◆ **TASK DETAILS**:
Output, as a numbered list, the lines of the records that start with the line containing "Mark the short" and run through the line containing "click(56, 289)", both included. Omit blank lines and any pictures.
----- DATA TO PROCESS -----
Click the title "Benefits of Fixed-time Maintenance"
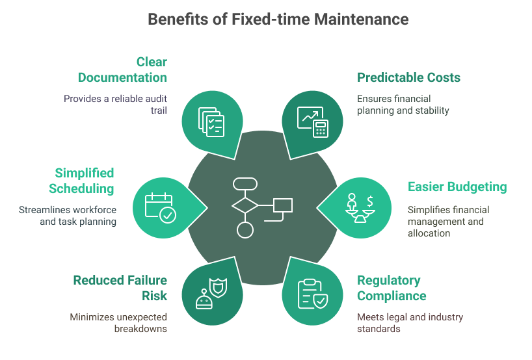click(x=278, y=19)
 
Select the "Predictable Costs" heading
click(x=408, y=78)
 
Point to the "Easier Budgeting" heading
click(x=457, y=187)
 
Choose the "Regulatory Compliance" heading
click(x=392, y=289)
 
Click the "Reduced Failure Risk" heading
click(x=120, y=289)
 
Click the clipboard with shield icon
click(x=313, y=293)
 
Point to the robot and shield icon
click(x=211, y=293)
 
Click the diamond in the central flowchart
click(x=245, y=206)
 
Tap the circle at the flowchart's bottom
click(x=245, y=229)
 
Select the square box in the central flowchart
click(x=283, y=206)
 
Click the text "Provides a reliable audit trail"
click(x=115, y=105)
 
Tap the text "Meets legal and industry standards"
click(x=410, y=323)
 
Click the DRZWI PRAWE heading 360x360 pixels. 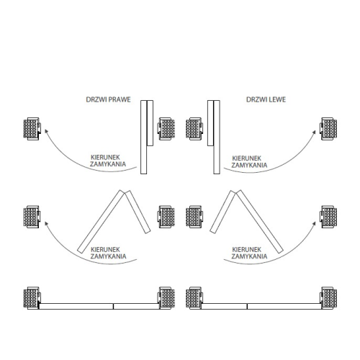click(x=108, y=99)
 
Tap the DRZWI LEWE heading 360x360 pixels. click(x=266, y=99)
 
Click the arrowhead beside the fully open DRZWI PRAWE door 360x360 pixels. click(x=46, y=131)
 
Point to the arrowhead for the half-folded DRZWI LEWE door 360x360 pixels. click(x=314, y=224)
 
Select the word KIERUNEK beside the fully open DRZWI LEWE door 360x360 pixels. click(x=247, y=158)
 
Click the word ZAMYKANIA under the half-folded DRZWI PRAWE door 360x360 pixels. click(x=108, y=256)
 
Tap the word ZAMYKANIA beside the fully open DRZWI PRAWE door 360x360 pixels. click(x=108, y=164)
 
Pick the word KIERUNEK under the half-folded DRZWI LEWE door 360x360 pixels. click(x=247, y=250)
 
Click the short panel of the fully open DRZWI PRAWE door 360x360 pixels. click(x=150, y=123)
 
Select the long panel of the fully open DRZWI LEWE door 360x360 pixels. click(x=217, y=137)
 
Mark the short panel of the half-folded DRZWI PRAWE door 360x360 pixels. click(x=138, y=212)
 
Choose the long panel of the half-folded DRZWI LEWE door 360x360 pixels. click(x=260, y=222)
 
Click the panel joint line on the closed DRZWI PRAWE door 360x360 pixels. click(x=113, y=306)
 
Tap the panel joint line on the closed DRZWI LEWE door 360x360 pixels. click(x=247, y=306)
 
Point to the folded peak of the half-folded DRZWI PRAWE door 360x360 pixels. click(x=125, y=192)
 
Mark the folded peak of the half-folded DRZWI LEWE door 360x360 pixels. click(x=235, y=192)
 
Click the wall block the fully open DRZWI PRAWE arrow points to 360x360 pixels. click(x=32, y=129)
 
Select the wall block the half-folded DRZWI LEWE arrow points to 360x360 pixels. click(x=328, y=217)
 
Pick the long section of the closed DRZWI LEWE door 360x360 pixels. click(x=284, y=306)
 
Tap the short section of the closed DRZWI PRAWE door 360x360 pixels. click(x=136, y=306)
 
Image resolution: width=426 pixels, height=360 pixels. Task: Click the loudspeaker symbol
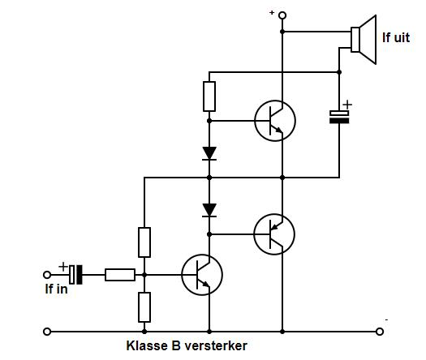click(364, 40)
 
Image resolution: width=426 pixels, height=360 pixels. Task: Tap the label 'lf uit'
click(396, 37)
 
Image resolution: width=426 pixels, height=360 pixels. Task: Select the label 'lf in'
click(56, 289)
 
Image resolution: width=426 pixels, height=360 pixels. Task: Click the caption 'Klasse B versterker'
click(187, 346)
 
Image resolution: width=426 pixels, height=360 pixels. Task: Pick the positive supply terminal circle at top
click(282, 15)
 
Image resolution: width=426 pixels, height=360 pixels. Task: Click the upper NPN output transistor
click(275, 121)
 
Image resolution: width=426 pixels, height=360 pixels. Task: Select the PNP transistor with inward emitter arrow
click(274, 234)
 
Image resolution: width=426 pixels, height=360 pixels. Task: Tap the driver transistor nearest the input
click(202, 275)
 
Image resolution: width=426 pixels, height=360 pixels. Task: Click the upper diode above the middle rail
click(209, 154)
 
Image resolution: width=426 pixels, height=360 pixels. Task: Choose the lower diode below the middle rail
click(209, 211)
-----
◆ **RESPONSE TO THE TASK**:
1. Mark the short panel of the half-folded DRZWI PRAWE door 360x360 pixels. click(x=138, y=212)
2. Choose the long panel of the half-folded DRZWI LEWE door 360x360 pixels. click(x=260, y=222)
3. Click the panel joint line on the closed DRZWI PRAWE door 360x360 pixels. click(x=113, y=306)
4. Tap the panel joint line on the closed DRZWI LEWE door 360x360 pixels. click(x=247, y=306)
5. Point to the folded peak of the half-folded DRZWI PRAWE door 360x360 pixels. click(x=125, y=192)
6. Mark the folded peak of the half-folded DRZWI LEWE door 360x360 pixels. click(x=235, y=192)
7. Click the wall block the fully open DRZWI PRAWE arrow points to 360x360 pixels. click(x=32, y=129)
8. Select the wall block the half-folded DRZWI LEWE arrow points to 360x360 pixels. click(x=328, y=217)
9. Pick the long section of the closed DRZWI LEWE door 360x360 pixels. click(x=284, y=306)
10. Tap the short section of the closed DRZWI PRAWE door 360x360 pixels. click(x=136, y=306)
11. Image resolution: width=426 pixels, height=360 pixels. Task: Click the loudspeaker symbol
12. click(364, 40)
13. Image resolution: width=426 pixels, height=360 pixels. Task: Tap the label 'lf uit'
14. click(396, 37)
15. Image resolution: width=426 pixels, height=360 pixels. Task: Select the label 'lf in'
16. click(56, 289)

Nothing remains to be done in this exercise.